A contingent of abortion providers and abortion-funding groups on Monday asked Wyoming’s court system to halt the state’s imminent ban on abortion and furthermore, to declare it unconstitutional.
If the court doesn’t grant the injunction, performing an abortion in Wyoming will, by this Wednesday, be a felony punishable by up to 14 years in prison, except in cases of rape, incest, and severe health or death risks to the mother.
“Some women may be forced to forego educational opportunities, face decrease opportunities to fulfill their economic potential, and may be more likely to experience economic insecurity and raise their children in poverty due to the Wyoming Criminal Abortion Ban,” reads the complaint filed Monday in Teton County District Court.
The complaint alleges further that the abortion ban will hinder doctors from helping women with dangerous pregnancy complications for fear of being prosecuted, and that it will harm women’s health and financial stability.
The lawsuit states that the Wyoming Constitution provides for abortion access because of a 2012 measure passed by voters to combat Obamacare, or Affordable Health Care Act provisions.
“Each competent adult shall have the right to make his or her own health care decisions,” reads Section 38 of the Wyoming Constitution.
However, subsection c of the section states that “The Legislature may determine reasonable and necessary restrictions on the rights granted under this section to protect the health and general welfare of the people or to accomplish the other purposes set forth in the Wyoming Constitution.”
The caveat in subsection c could give pro-life groups a counter-battle in lawsuits surrounding abortion, according to Marti Halverson, president of Wyoming Right to Life.
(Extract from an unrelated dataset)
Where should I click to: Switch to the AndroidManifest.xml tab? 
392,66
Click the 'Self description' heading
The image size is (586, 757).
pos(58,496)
Halverson had spoken at length of the clause and its facets during a speech Friday at the Save Wyoming political rally featuring Republican political candidates in Lander.
Wyoming statute does not define abortion as a type of “health care.” In other states with permissive abortion statutes such as Colorado, however, abortion is defined as a type of “reproductive health care.”
Those filing suit include:
- Danielle Johnson, who is 22 weeks pregnant, and, the document states, is concerned she wouldn’t be able to get an abortion in Wyoming if her baby has lethal complications;
- Kathleen Dow, who had an abortion previously “to protect herself after becoming pregnant in an abusive relationship;”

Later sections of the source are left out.